* [ACTIVITY]
Only the lines from the one containing "Instruction: Click the" through the end of the entries are wanted, retyped exactly and without pictures.

Items from a data source
:::::
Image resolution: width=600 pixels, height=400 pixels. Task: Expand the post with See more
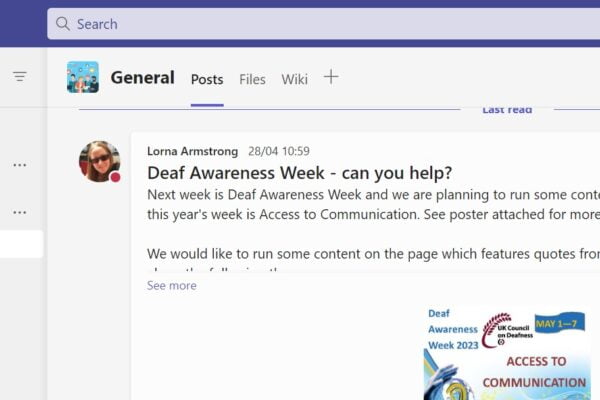172,285
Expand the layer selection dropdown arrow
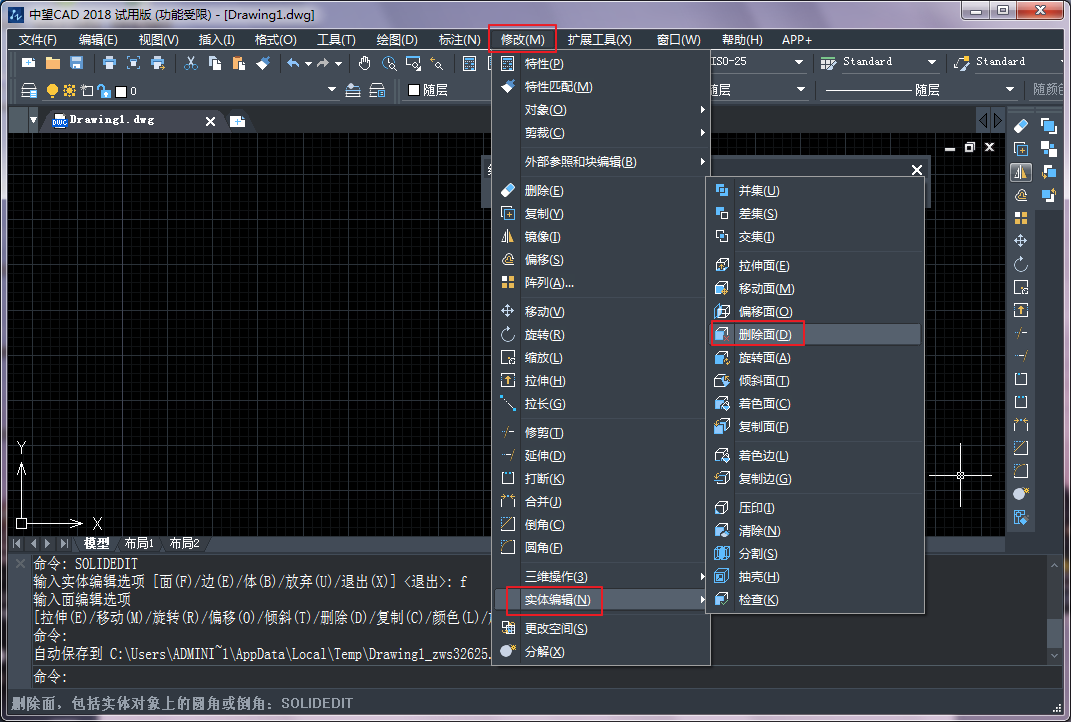1071x722 pixels. (332, 89)
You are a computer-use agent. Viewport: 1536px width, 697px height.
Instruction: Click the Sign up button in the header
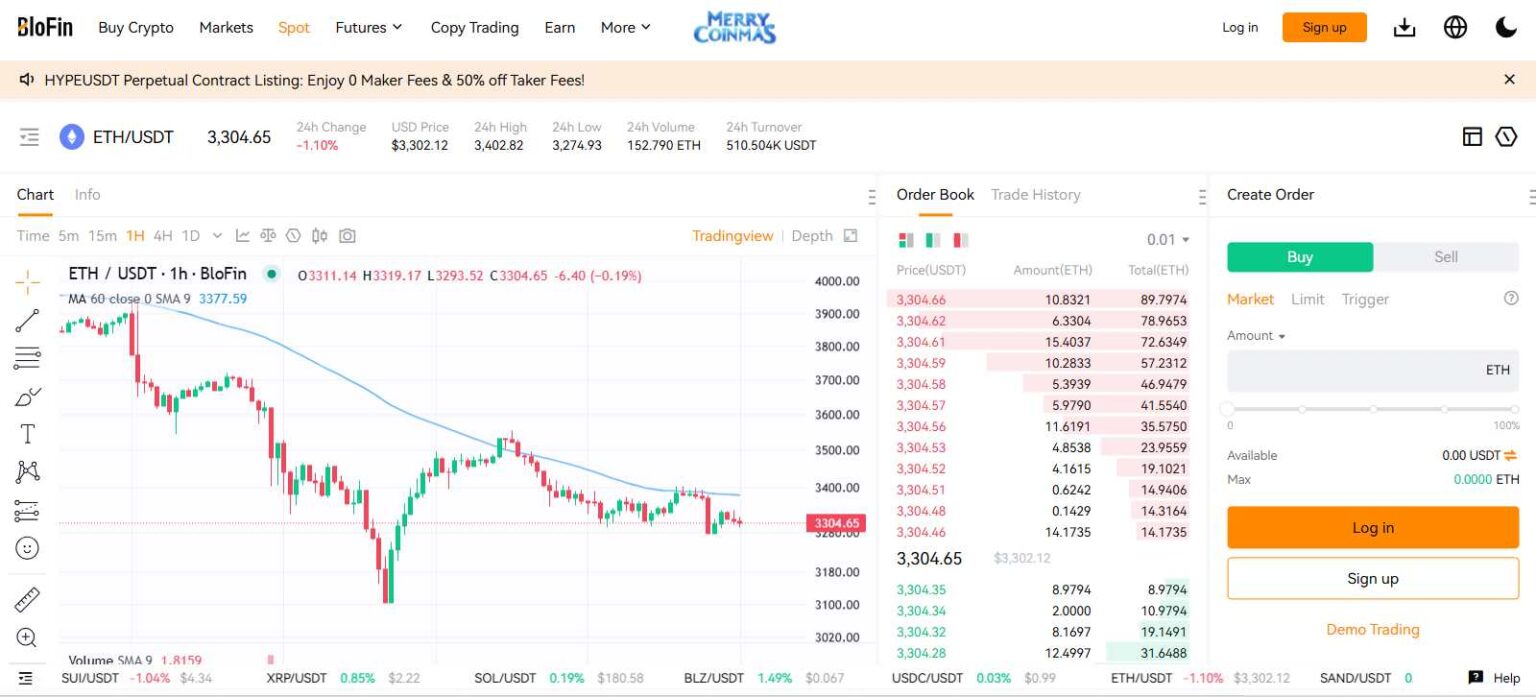1324,27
:::::
* [TASK SOLUTION]
Instruction: Click the Sign up button in the header
1324,27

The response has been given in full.